Inleiding Flashcards
Afferent
Aanvoerend. Dit kunnen uitlopers, zenuwcellen of prikkels zijn die prikkel naar centrale zenuwstelsel aanvoeren.
Efferent
Denk aan efflux. Uitvloei. Prikkel van centraal naar perifeer.
Wat zijn de gevolgen van myelinisatie?
Efficientere en snellere proces.
Wat speelt allemaal een rol in de zenuwgeleidingssnelheid? En wat meet je?
Je meet de snelheid waarmee een elektrisch signaal wordt verplaatst. Dit doe je ter hoogte van een perifere zenuw. Wordt minder toegepast in de diergeneeskunde omdat we te maken hebben met individuele diersoorten en rassen, ook vervetting, temperatuur en leeftijd speelt een rol.

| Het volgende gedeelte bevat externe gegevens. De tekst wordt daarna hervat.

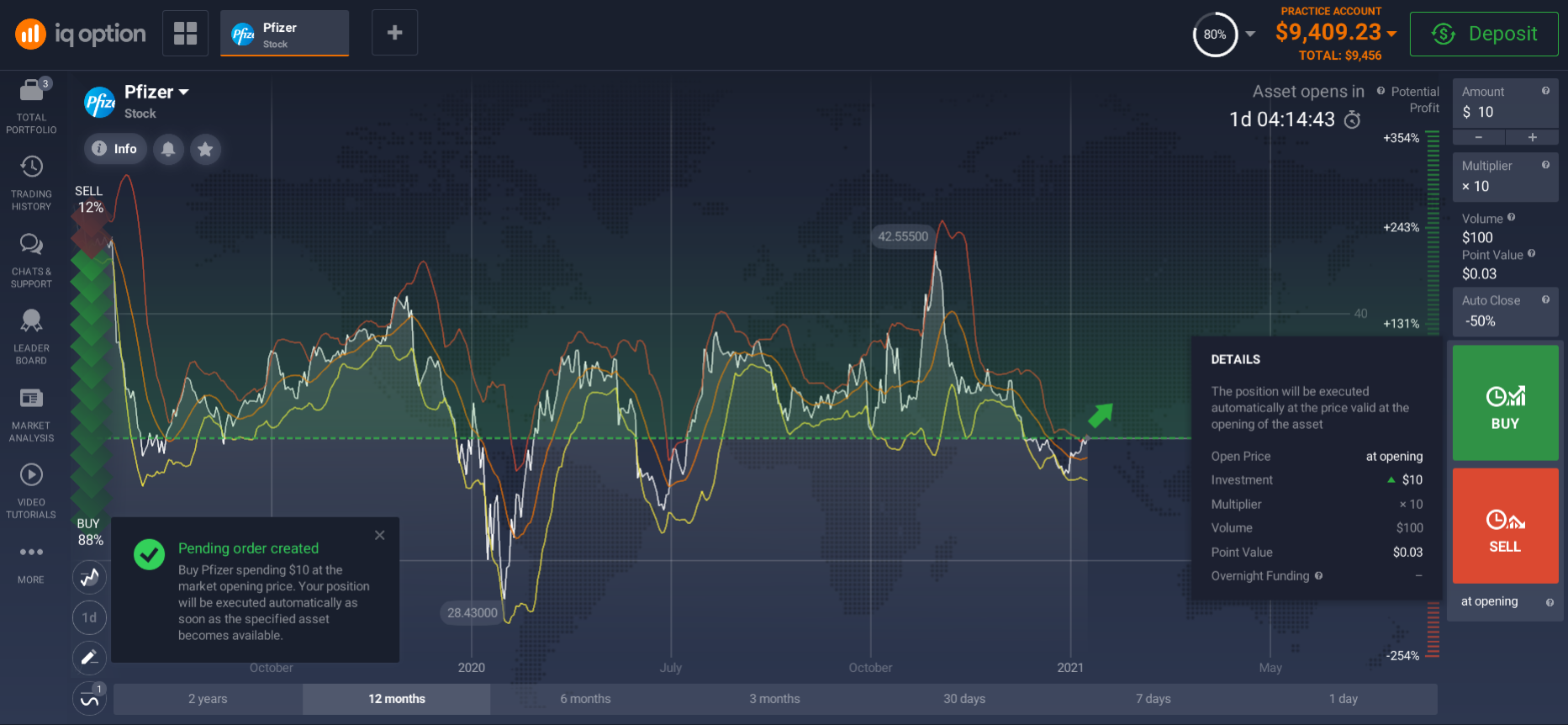Expand the Pfizer asset name dropdown
The image size is (1568, 725).
(183, 92)
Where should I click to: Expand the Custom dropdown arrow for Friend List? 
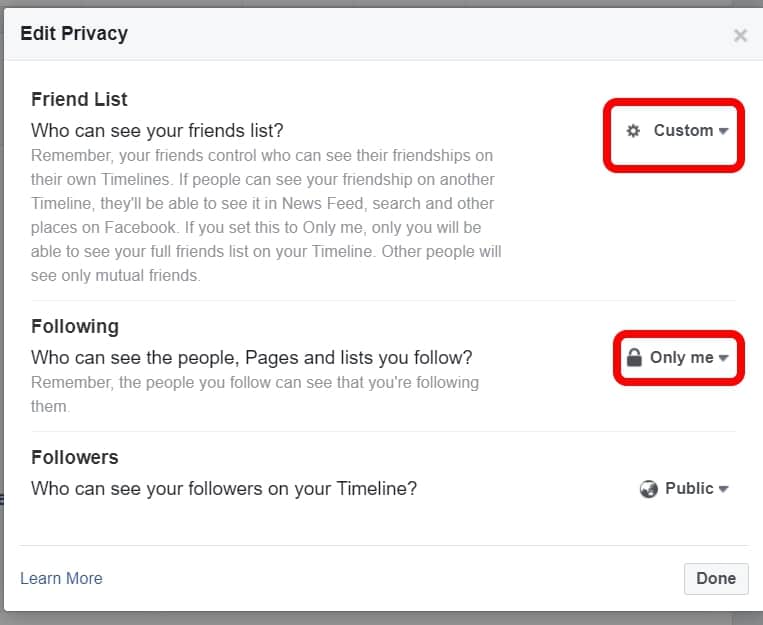point(723,132)
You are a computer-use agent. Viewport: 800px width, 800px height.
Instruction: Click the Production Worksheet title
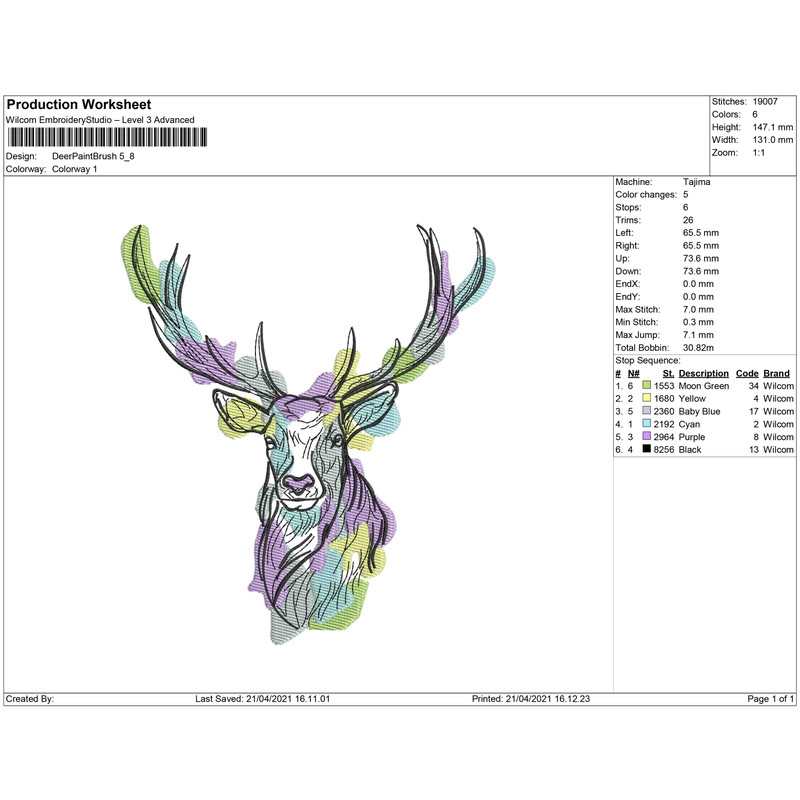[x=78, y=103]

Welke gliacellen kennen we in het centrale zenuwstelsel?
- Oligodendrocyten ; deze hebben uitlopers en gaan zich rondom de zenuwen wikkelen.
Welke drie typen cellen zien we terug in het zenuwweefsel?
- Endotheelcellen
- Zenuwcellen
- Gliacellen
Wat is de verhouding gliacellen ten opzichte van neuronen?
90 gliacellen ten opzichte van 10 neuronen.
Wat doen astrocysten?
Dit zijn uitlopers en hebben een stervormig uitzicht. Ze kunnen synapsen gaan beïnvloeden, gaan aangrijpen ter hoogte van een knoop van Ranvier.
Maakt ook contact met de bloedvaten en vormt mee de bloed-hersenbarriere.
Wat is de rol van microgliacellen ter hoogte van de hersenen?
Dit zijn de afweercellen ter hoogte van het hersenweefsel. Als ze geactiveerd worden dan gaan de uitlopers verdwijnen en krijgen ze een amoide vorm en kunnen ze zich overal tussen wringen als een macrofaag.
Noem een aangeboren defect bij de myelinisatie?
Bv bij trilbiggen, de myelinisatie is bij deze dieren vertraagd maar komt uiteindelijk wel tot de normale eindfase. Kans op voortijdige uitval is groot gezien ze niet snel weg komen als de moeder gaat liggen, en ook zogen zal meer moeite kosten.
De oorzaak is niet uitsluitend een ontwikkelingendefect ; kan ook gelinkt zijn aan african swine of behandeling van de drachtige zeug met trichloorfon.
Wat is de morfologische opdeling van het zenuwstelsel?
Centraal en perifeer zenuwstelsel.
Wat de functionele opdeling van het zenuwstelsel?
Somatisch en autonoom/visceraal
Wat zijn specifieke somatische afferente prikkels
Toe te wijzen aan een bepaald orgaan bv zien, horen maar ook evenwicht.
Algemeen somatisch afferente prikkels
Veel diffuser, bv tast en druk. Wordt niet verzorgt door een specifiek orgaan.